Selected text:

==*==

Abnormal heart rhythm care in Largo, Florida

Largo Medical Center's outstanding electrophysiologists diagnose and treat irregular heart beats, which are called arrhythmias. The cardiovascular team at our AFib and Heart Rhythm Center at Largo Medical specializes in atrial fibrillation (AFib), the most common type of arrhythmia.

Once the source of the irregularity is identified, our heart care team and cardiovascular surgeons perform procedures to treat, and even cure, these heartbeat abnormalities.

For a free physician referral or to learn more about our AFib treatment services, call (888) 741-5115.

Understanding arrhythmia

At Largo Medical, we are committed to helping you achieve your greatest heart health. We know that part of reaching that goal includes education. In order to inform you about arrhythmia, we first must explain the heart's electrical system.

The body naturally produces electricity, which travels over the heart muscle and stimulates the heart to contract or beat. When the heart's electrical system malfunctions, by either beating too slowly or too fast, it can result in irregular heartbeats.

Arrhythmias can signal an underlying heart disease. They can also lead to fatigue, dizziness, shortness of breath and even heart attack or stroke.

Symptoms of a cardiac arrhythmia

Some arrhythmias may occur without any symptoms. Others, such as AFib, may cause noticeable symptoms, including:

  • Fainting
  • Dizziness, sensation of lightheadedness
  • Sensation of your heart fluttering (palpitations)
  • Sensation of a missed or extra heart beat
  • Weakness
  • Fatigue
  • Shortness of breath
  • Chest pain

Types of heart arrhythmias

There are various kinds of arrhythmias:

  • Heartbeats that are too slow (bradycardia)
  • Heartbeats that are too fast (tachycardia)
  • Extra beats
  • Skipped beats
  • Beats coming from abnormal areas of the heart
  • AFib

Atrial fibrillation

AFib is the most common type of arrhythmia and it tends to occur most frequently in older people and those with heart disease.

The heartbeat is controlled by electrical impulses which begin in the atria, or upper chamber of your heart. With AFib, these electrical impulses are erratic, causing a rapid and irregular heartbeat. This affects the heart’s ability to pump blood efficiently to the rest of the body.

Less blood being pumped to the body, including our brain, can lead to blood clots or stroke. In fact, AFib is the primary cause of stroke and can lead to heart failure.

==*==

Dataset entries:
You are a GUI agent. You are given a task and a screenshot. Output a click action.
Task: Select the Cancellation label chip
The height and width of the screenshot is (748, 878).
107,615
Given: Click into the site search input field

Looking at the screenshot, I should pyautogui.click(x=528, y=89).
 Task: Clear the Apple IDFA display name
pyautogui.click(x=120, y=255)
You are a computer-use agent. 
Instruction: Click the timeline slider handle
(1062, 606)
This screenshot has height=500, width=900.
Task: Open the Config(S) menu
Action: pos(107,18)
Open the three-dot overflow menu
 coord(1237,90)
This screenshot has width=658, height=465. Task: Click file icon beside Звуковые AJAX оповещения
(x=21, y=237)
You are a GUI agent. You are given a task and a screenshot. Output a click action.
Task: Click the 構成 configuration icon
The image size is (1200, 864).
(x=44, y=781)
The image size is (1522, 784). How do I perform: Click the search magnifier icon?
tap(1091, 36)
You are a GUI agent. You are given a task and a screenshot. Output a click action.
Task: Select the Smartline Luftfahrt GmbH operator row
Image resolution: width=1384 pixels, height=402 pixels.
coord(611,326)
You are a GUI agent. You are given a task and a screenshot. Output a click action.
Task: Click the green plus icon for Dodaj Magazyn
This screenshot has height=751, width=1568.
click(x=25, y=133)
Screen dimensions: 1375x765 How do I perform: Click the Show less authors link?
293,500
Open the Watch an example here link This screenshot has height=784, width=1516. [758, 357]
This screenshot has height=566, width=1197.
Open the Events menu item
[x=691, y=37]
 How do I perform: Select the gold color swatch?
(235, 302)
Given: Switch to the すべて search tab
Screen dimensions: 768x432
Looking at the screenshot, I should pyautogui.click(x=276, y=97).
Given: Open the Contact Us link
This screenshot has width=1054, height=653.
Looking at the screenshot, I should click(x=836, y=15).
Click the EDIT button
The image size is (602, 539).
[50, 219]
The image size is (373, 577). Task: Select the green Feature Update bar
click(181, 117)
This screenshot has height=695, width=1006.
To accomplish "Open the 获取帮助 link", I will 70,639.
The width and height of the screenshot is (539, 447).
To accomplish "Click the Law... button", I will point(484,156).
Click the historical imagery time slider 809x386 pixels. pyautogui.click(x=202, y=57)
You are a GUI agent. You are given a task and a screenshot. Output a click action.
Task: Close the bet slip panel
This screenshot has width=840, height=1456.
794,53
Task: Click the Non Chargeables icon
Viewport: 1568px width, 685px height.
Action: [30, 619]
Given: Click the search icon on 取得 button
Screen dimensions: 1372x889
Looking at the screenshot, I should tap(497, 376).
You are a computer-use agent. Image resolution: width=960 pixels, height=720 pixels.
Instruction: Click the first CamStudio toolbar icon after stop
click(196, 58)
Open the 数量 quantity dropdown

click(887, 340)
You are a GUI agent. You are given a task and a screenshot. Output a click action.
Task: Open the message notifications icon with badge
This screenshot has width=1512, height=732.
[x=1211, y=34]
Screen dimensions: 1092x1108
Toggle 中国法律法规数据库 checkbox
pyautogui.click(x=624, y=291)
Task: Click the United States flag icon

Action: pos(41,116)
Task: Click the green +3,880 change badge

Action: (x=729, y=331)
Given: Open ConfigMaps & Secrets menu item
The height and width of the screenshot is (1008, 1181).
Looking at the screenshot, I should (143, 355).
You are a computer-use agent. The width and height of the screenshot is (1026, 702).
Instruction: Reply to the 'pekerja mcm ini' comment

==*==

Assignment 1: List the kinds of arrhythmia that the heart rhythm care text above gives under "Types of heart arrhythmias".
Assignment 2: Extend the heart rhythm care text above, picking up after its last sentence.

Written answer 1:
- Heartbeats that are too slow (bradycardia)
- Heartbeats that are too fast (tachycardia)
- Extra beats
- Skipped beats
- Beats coming from abnormal areas of the heart
- AFib

Written answer 2:
Symptoms of AFib

It is possible to have AFib without showing any symptoms, or you may have a wide range of symptoms, including:

  • Chest discomfort or pain
  • Dizziness
  • Fatigue or lack of energy
  • Heart palpitations
  • Shortness of breath
  • Passing out or fainting

Diagnosing a heart arrhythmia

We offer advanced heart screening and imaging services, which allow our cardiologists to determine if you may have arrhythmia and are in need of treatment.

Electrophysiology (EP) studies help us identify the cause of your arrhythmia. During this procedure, electrical signals are sent through a catheter, triggering your heart to beat at different speeds. Your electrophysiologist watches the video monitor during the procedure and uses the forced signals to trace the origin of the irregular heartbeat. Knowing the location of the irregularity helps us determine the most effective treatment option for you.

Arrhythmia treatments we offer

At Largo Medical, we offer a full range of treatments and procedures to correct and prevent arrhythmias. Some of these include:

  • Cardioversion—During this procedure, an electric shock is delivered to the chest through electrodes or paddles to correct a threatening heart rhythm.
  • Cryoablation—This catheter procedure is a type of cardiac ablation using extremely cold temperatures to freeze and destroy defective tissue, restoring a normal heart rhythm.
  • Defibrillator implantation—This procedure is the implantation of defibrillators, devices which correct arrhythmias and can even help the heart begin beating again if it stops.
  • Medications and blood thinners—Prescribed medications can help with irregular heartbeat
  • Pacemaker insertion—The insertion of a pacemaker, a device regulating heart rhythms

Pacemaker insertion

A pacemaker helps regulate your heart rhythm by keeping your heart contracting and pumping blood. It is a small device (about the size of two silver dollars stuck together) placed under the skin of your chest just below the collarbone. The pacemaker runs on batteries and sends out electrical impulses to keep the heart beating at its proper speed.

The pacemaker is always sensing your own heartbeats. It paces your heart only when it has waited a certain amount of time and no heartbeats have occurred.